▶ [Exercise description]
Scan the data below and state the number of lines that include the word "Task", adding no comment.

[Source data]
=== Begin Enclosure ===

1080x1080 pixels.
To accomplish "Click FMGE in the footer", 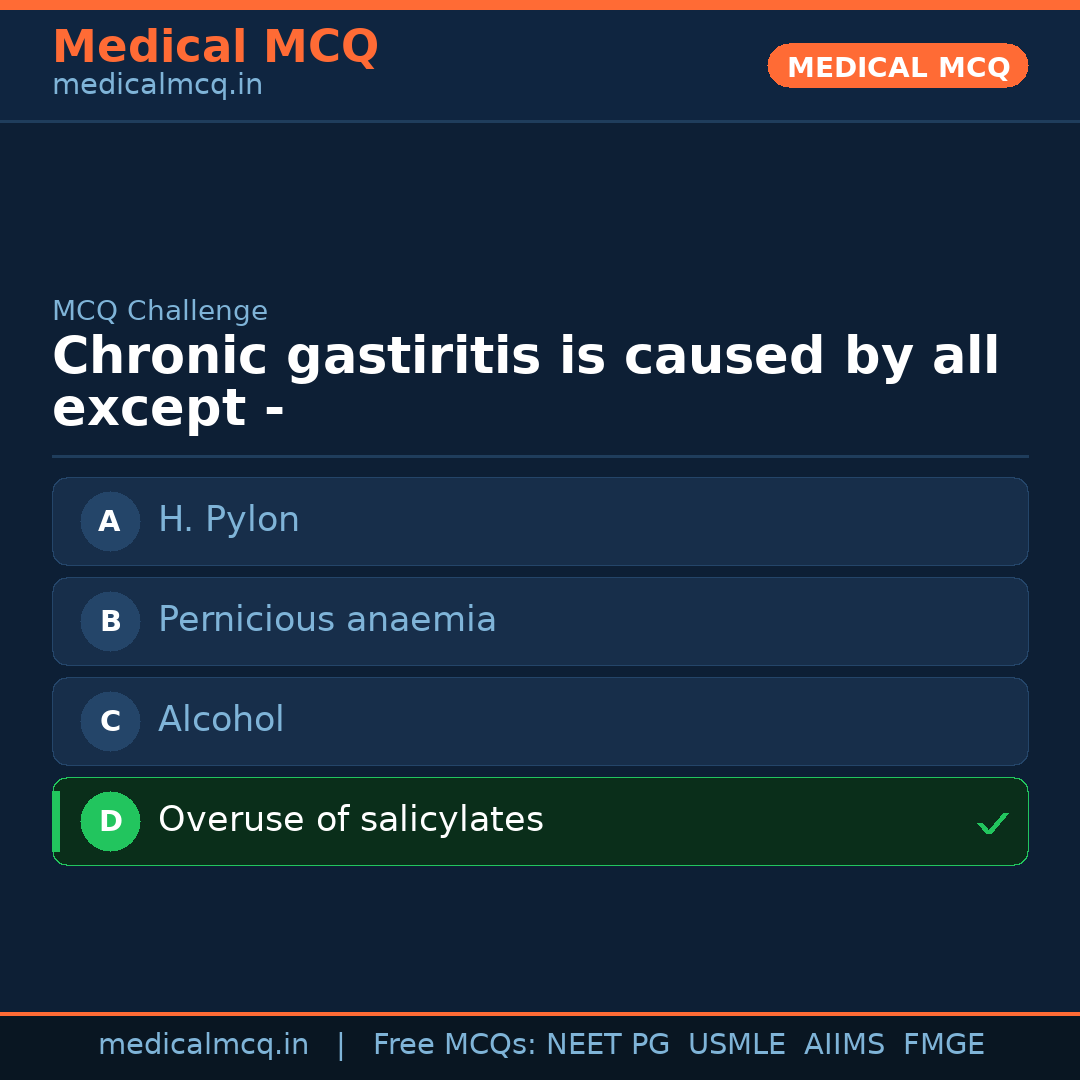I will click(x=943, y=1045).
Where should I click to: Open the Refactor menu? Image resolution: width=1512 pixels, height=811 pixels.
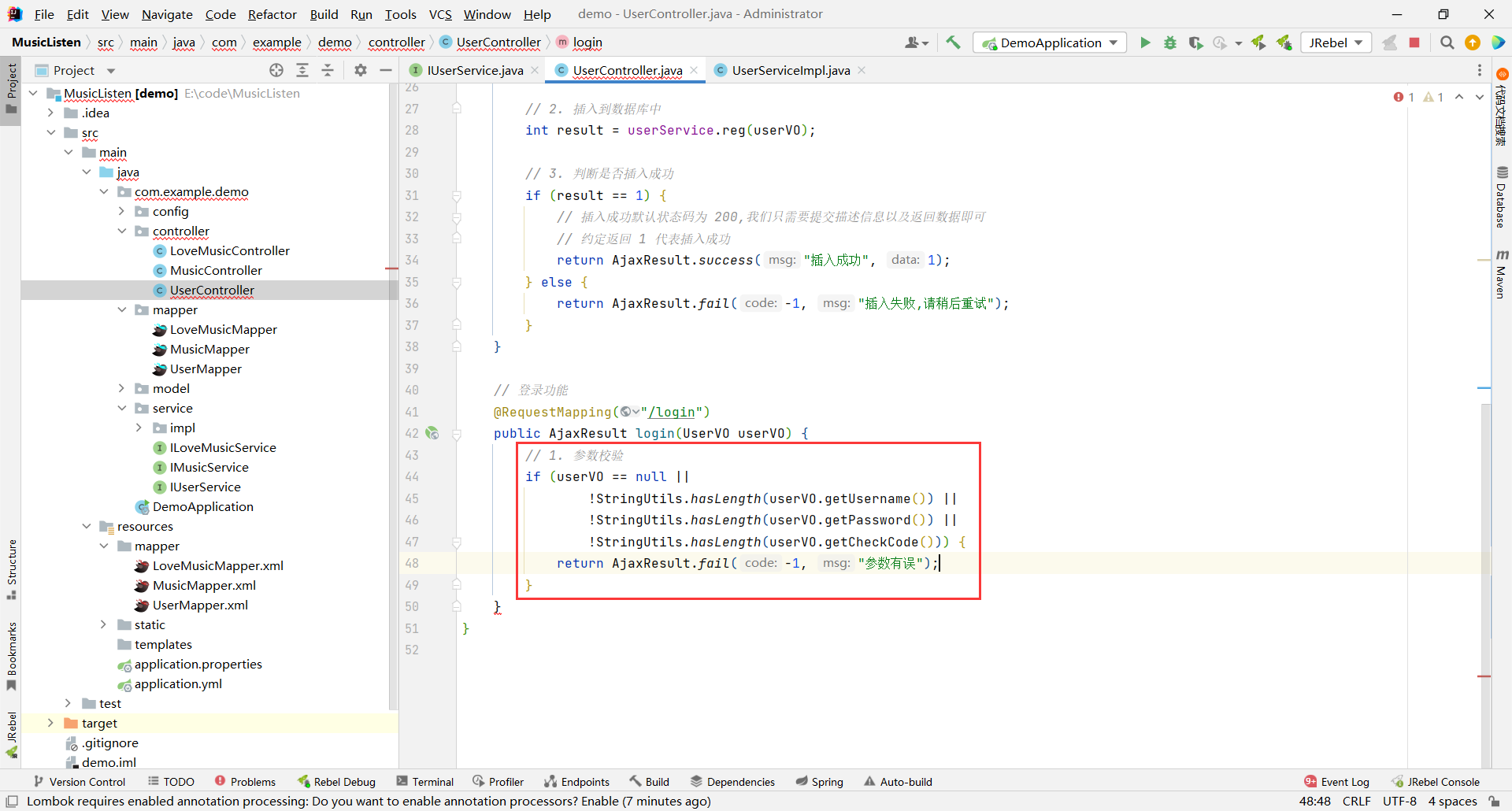[272, 14]
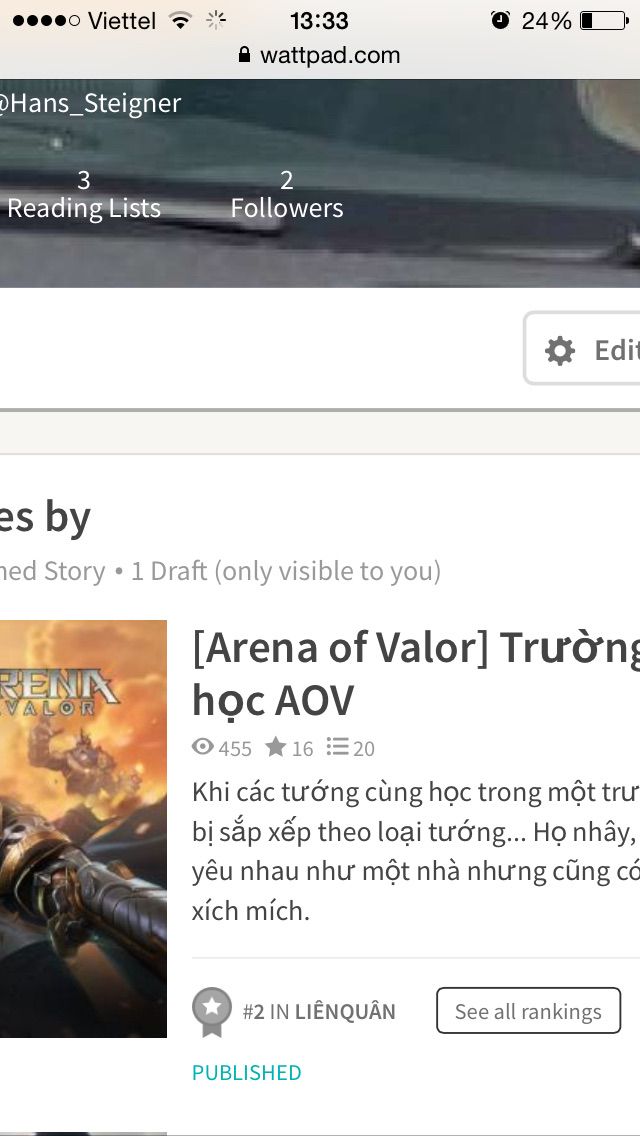Tap the wattpad.com address bar
This screenshot has width=640, height=1136.
(x=320, y=55)
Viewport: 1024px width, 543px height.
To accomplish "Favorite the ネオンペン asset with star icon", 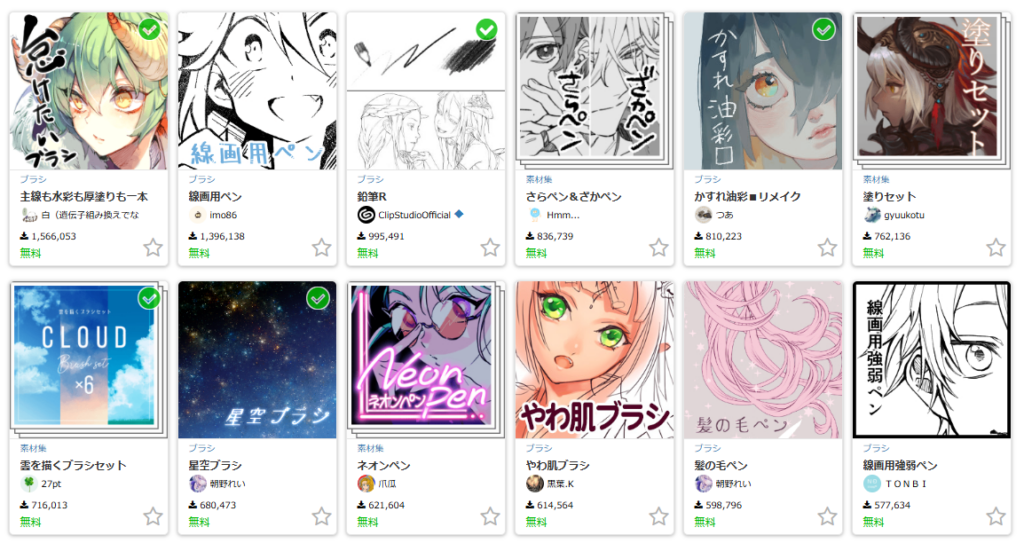I will (x=490, y=516).
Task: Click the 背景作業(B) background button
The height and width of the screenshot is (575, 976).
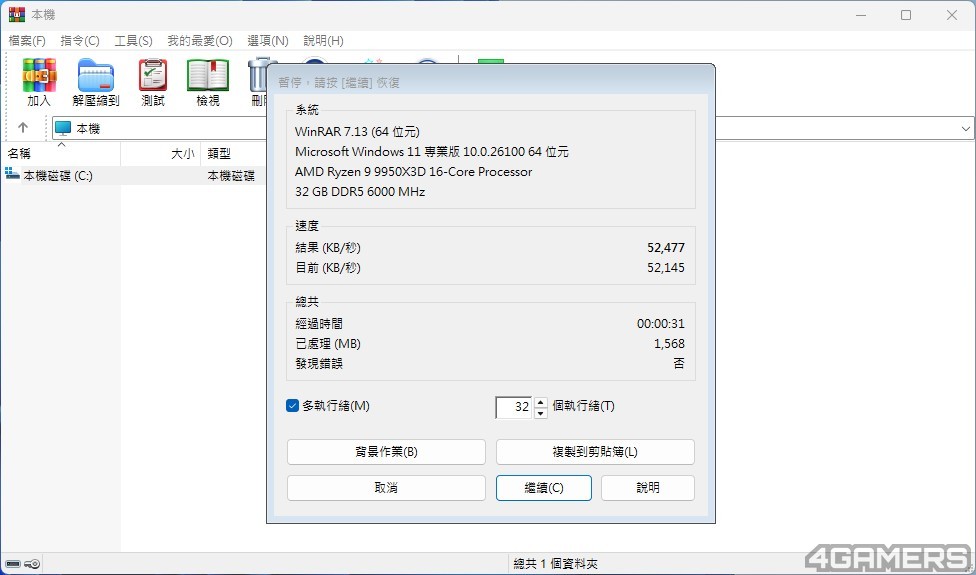Action: click(x=386, y=452)
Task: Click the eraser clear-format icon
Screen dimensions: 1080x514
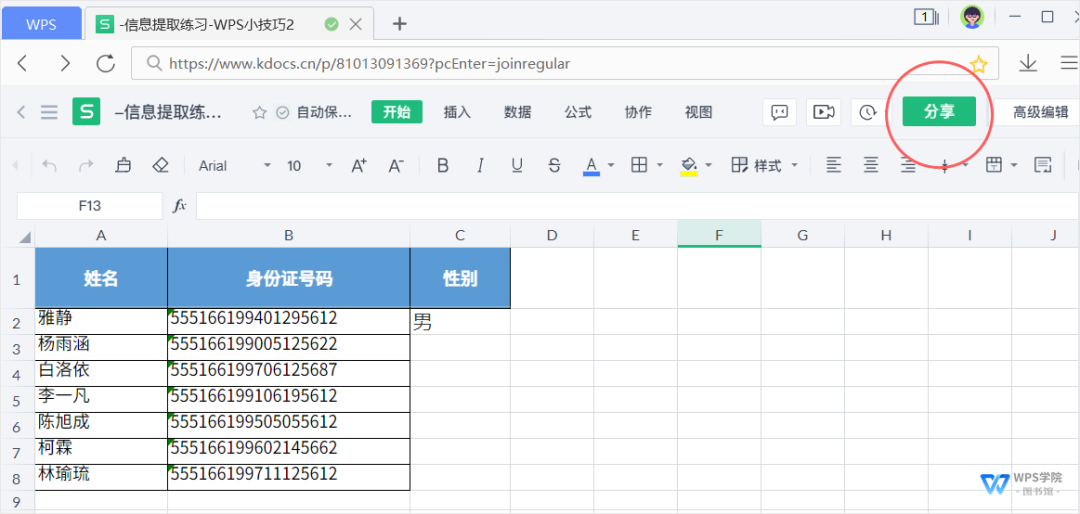Action: pyautogui.click(x=160, y=166)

=== End Enclosure ===

▶ [Your response]
2